寻找能够前瞻性地鉴别非霍奇金淋巴瘤(NHL)恶性程度、预后和化疗敏感性差异的分子标志物一直是NHL基础和临床研究的核心目标之一。我们在预实验中发现胰岛因子1(ISL1)在80%的NHL中出现了异常表达。ISL1的表达强度还与NHL肿瘤恶性程度和化疗药物耐药性呈正相关。本课题将通过对临床标本的检测和细胞、动物模型的建立，探讨ISL1是否可以作为NHL诊断的生物标志分子，即能够用来鉴别肿瘤的恶性程度、预后和对化疗药物的敏感性差异。同时我们也将探讨在NHL细胞中，ISL1异常表达的分子机制以及其生物学功能与作为肿瘤标志物之间的内在关联：JNK和STAT3信号通路的激活可能导致了ISL1出现异常高表达，而ISL1促进细胞增殖、对抗化疗药物引起的细胞凋亡，是其作为肿瘤标志物发挥作用的分子机制。本课题的完成，可为NHL的辅助诊断和治疗提供新的生物标志分子，为NHL的靶向治疗提供新的线索。

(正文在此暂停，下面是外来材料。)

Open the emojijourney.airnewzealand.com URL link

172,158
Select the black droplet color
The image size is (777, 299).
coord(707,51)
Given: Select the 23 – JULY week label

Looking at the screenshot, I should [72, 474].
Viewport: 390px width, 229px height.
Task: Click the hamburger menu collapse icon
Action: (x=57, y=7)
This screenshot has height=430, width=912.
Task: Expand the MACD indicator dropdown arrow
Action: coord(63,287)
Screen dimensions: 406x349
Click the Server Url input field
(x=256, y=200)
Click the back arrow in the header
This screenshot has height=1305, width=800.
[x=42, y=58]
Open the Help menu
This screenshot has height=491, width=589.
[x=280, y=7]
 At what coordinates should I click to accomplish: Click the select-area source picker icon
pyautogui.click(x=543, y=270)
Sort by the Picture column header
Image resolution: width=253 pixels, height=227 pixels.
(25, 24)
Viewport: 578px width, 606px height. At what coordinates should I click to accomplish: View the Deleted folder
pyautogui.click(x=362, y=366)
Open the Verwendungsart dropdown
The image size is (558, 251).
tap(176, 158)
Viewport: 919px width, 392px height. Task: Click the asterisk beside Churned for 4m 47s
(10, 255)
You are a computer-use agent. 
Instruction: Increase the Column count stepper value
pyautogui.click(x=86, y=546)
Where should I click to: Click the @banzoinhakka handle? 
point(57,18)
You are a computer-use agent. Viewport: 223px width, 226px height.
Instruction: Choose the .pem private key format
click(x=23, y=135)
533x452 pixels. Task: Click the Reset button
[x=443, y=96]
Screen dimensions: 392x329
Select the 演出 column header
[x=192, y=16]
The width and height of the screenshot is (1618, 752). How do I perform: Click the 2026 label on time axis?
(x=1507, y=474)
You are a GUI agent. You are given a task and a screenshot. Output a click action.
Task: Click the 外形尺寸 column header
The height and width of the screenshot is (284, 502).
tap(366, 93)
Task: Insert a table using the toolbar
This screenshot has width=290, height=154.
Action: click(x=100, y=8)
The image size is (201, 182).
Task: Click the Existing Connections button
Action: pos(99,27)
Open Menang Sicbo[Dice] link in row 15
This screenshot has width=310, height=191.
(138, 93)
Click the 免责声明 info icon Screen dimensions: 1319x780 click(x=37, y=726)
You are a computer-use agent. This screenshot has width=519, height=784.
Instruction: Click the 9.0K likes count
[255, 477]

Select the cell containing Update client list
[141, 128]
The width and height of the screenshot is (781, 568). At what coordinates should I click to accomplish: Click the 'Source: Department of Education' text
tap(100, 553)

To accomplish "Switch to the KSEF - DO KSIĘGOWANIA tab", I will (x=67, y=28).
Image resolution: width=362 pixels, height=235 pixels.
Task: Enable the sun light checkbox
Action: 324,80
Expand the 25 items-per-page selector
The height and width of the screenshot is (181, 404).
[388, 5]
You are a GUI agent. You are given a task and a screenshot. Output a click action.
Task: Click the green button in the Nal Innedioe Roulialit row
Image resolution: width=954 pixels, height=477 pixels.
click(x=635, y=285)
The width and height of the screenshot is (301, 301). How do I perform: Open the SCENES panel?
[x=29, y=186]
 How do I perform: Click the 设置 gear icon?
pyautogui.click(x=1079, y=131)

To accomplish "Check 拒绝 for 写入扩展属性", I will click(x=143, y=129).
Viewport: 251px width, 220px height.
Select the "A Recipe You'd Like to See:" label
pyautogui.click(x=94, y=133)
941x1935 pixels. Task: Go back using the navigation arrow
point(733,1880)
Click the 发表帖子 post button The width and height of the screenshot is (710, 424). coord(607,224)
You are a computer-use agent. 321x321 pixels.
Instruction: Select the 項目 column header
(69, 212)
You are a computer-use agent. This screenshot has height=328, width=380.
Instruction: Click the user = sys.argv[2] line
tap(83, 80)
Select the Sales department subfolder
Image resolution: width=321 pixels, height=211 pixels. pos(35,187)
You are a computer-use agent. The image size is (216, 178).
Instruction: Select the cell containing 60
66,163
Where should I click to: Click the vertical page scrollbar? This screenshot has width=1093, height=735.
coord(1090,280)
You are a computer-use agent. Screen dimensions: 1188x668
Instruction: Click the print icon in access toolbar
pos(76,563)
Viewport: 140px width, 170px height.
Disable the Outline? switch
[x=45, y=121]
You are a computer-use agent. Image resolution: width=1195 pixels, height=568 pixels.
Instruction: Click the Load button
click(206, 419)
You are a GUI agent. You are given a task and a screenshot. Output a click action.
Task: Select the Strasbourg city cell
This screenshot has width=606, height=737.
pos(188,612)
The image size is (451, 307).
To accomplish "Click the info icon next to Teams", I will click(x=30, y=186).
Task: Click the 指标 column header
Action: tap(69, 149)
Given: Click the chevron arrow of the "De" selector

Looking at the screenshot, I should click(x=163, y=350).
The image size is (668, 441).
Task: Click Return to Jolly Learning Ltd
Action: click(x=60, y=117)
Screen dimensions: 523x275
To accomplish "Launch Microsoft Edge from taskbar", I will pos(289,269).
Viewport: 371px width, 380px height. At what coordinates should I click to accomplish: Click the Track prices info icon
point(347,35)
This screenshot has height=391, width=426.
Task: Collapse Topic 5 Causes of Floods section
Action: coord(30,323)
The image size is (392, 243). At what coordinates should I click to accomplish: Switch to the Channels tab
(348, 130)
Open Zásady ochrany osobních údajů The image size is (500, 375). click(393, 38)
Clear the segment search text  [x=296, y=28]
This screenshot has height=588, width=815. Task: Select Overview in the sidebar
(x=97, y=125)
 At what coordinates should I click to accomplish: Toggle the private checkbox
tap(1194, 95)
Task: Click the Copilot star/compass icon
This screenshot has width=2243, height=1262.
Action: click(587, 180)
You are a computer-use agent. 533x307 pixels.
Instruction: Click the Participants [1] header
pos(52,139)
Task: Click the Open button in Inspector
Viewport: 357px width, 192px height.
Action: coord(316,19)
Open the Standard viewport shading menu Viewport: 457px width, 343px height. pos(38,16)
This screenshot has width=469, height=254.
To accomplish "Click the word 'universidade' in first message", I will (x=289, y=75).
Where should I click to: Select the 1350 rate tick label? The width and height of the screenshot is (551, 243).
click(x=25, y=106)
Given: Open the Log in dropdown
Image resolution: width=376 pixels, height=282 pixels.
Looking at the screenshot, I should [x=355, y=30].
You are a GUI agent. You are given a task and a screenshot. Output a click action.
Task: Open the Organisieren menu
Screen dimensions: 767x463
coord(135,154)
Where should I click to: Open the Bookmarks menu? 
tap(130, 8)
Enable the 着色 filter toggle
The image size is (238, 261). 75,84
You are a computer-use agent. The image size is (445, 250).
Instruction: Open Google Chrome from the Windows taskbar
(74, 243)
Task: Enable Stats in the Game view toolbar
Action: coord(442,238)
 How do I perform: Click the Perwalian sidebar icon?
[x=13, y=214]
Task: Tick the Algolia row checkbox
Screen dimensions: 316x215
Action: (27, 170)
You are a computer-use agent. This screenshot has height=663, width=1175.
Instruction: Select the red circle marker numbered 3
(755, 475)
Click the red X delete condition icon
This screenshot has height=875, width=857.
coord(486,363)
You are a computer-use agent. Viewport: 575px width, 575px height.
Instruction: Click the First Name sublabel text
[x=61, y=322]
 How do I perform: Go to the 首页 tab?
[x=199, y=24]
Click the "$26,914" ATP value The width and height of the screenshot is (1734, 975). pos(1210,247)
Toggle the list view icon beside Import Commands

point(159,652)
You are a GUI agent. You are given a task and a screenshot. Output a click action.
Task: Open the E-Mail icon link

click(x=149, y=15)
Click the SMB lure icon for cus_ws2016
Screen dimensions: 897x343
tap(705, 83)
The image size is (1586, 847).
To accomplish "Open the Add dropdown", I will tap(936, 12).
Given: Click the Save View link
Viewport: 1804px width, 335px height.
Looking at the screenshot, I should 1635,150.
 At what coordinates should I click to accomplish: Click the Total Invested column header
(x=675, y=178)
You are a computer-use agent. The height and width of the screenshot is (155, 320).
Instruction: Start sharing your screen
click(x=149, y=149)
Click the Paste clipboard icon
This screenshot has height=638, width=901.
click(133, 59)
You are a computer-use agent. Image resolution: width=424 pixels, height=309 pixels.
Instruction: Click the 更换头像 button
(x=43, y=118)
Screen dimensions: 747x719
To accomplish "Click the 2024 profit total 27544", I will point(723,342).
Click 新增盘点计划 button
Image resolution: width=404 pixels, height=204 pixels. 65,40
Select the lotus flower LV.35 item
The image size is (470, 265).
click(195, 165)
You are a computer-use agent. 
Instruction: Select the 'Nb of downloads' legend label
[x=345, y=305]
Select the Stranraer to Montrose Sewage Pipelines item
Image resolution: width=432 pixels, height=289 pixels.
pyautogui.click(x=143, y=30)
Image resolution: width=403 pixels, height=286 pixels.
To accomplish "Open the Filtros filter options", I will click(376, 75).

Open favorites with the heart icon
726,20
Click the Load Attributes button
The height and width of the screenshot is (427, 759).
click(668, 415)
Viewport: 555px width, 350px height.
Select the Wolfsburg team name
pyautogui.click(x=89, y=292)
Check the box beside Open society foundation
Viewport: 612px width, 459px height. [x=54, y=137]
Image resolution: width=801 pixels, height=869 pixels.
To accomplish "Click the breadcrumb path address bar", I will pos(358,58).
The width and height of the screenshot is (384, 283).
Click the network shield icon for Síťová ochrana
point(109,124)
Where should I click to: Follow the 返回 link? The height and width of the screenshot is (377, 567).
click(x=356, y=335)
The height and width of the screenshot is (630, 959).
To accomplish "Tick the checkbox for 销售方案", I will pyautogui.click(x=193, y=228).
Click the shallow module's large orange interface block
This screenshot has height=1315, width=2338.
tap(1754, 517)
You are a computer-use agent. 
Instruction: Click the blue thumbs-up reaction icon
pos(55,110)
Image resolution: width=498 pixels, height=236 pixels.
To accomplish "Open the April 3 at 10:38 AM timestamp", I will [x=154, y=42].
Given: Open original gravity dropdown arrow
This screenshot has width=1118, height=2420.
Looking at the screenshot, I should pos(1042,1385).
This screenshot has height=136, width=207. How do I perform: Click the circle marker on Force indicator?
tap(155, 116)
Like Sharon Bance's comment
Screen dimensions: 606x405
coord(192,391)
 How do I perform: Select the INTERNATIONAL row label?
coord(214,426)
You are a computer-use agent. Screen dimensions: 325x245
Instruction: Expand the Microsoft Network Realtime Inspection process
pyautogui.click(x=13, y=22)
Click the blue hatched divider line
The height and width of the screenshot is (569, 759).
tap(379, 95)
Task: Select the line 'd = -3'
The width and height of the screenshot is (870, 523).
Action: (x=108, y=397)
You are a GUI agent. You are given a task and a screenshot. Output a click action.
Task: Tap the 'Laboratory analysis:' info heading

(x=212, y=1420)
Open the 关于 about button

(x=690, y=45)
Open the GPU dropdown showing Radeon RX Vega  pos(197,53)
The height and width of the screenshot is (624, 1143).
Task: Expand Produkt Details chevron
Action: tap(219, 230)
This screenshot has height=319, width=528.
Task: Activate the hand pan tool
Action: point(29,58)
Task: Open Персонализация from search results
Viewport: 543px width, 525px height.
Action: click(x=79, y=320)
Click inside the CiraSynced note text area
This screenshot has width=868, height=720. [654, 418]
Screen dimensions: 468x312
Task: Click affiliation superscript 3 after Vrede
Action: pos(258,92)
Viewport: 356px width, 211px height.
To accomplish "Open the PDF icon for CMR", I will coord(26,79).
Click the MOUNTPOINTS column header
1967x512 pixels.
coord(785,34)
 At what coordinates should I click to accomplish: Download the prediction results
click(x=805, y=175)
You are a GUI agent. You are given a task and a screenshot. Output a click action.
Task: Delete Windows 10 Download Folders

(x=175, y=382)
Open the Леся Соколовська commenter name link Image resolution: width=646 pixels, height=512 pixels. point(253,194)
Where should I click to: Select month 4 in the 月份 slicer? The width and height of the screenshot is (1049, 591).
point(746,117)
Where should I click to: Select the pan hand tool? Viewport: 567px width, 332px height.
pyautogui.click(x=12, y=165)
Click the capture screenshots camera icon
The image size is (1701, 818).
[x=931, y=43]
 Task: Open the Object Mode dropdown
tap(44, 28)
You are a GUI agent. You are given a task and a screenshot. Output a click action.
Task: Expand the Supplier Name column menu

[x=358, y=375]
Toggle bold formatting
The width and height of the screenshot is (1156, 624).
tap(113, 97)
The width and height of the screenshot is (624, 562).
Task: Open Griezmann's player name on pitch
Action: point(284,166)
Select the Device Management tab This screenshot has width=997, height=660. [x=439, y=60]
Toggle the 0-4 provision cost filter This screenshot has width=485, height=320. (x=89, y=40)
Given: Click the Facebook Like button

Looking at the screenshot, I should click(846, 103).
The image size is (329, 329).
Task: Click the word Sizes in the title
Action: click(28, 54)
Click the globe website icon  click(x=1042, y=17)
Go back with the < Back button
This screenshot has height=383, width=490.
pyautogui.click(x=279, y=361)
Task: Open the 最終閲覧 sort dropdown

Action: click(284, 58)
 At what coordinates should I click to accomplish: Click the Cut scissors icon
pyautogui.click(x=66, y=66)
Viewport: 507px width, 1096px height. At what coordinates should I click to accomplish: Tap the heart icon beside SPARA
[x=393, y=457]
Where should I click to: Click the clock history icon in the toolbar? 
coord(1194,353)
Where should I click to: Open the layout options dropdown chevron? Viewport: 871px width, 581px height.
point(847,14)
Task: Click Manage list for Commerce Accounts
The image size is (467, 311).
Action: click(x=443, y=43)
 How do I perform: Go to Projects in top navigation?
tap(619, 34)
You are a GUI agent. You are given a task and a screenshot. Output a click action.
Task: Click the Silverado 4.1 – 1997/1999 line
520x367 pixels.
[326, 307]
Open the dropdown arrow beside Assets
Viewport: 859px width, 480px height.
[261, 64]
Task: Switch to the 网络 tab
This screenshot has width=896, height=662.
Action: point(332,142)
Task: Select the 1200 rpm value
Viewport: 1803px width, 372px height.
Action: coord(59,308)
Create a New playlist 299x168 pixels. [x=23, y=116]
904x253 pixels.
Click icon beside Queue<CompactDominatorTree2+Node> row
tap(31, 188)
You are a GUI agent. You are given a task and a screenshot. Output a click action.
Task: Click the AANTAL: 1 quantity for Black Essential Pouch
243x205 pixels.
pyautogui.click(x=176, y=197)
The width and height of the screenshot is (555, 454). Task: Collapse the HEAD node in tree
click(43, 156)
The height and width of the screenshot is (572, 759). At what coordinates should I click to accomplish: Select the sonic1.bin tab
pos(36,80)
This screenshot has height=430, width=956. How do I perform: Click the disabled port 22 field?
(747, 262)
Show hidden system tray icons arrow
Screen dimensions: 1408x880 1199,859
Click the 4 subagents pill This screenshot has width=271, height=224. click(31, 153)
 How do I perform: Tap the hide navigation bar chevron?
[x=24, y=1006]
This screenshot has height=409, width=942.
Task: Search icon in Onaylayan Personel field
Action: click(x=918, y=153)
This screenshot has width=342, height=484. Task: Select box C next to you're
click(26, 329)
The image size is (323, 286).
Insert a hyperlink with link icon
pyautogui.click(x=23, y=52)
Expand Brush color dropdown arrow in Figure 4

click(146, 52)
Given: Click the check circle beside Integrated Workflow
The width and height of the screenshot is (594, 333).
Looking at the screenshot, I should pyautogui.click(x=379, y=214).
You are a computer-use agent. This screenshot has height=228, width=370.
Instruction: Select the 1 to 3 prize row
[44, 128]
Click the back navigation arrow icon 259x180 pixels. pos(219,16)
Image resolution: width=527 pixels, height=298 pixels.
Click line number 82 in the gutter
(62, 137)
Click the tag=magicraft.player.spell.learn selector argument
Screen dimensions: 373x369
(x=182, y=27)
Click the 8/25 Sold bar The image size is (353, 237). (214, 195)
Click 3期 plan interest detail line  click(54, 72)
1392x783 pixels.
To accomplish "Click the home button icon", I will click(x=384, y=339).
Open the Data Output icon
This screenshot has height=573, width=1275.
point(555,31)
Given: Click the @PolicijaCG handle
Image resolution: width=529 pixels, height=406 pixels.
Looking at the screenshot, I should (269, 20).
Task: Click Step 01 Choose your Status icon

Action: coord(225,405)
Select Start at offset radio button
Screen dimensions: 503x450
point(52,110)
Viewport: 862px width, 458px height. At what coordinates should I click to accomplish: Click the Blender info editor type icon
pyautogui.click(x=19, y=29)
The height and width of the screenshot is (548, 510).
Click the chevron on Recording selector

Non-Hodgkin's lymphoma (NHL) is a heterogeneous class of cancers displaying a diverse range of biological phenotypes, clinical behaviours and prognoses. Even though complete response rates of 40-50% with chemotherapy can be attained, a substantial proportion of patients relapse, resulting in 3-year overall survival rates of about 30%. High mortality in lymphoma is in part driven by the inherent genetic heterogeneity and instability of the tumour cells. Successful treatment of NHL will thus require generation new diagnostic molecular marker to identify accuratelly the malignancy and chemoresistance in NHL. Aberrant expression of Insulin enhancer binding protein-1 (ISL-1) has been recently found in some types of human cancers. However, how ISL-1 exerts the role in tumor development, to date, is not clear. In the previous study, we found aberrant expression of ISL-1 in 80% of human non-hodgkin lymphoma (NHL) samples we examined compared with that in normal lymph nodes or HL samples. The expression level of ISL-1 exhibited great heterogeneity, and was found to be positive correlation to the malignancy and chemoresistance in NHL. ISL1 facilitated the G1/S cell cycle transition of Raji, Jurkat and Ly3 cells, promoted proliferation rate in vitro and enhances xenografted lymphoma development in vivo of these cells. Further investigation revealed that ISL-1 was able to activate the c-Myc expression, c-Myc and ISL-1 also showed a positive feedback in NHL cells. ISL1 could also promote chemoresistance with the protein degradation of p53. Furthermore, the signaling inhibitors targeting JAK1-STAT3 or c-Jun N-terminal kinase (JNK) could inhibit ISL-1 expression in NHL cells.In the present study, we will to prove whether ISL1 will to be suitable to develop as a tumor signature to distinguish the malignancy and prognosis chemoresistance in NHL. Moreover, we hope to provide the evidences that ISL-1 is tightly linked to NHL proliferation and malignancy by promoting c-Myc transcription, to NHL anti-apoptosis and chemoresistance by increasing p53 degradation and its aberrant expression could be regulated by JAK1-STAT3 or JNK signaling activation. These results will suggest that targeting ISL-1 may offer a new promising approach for NHL therapy.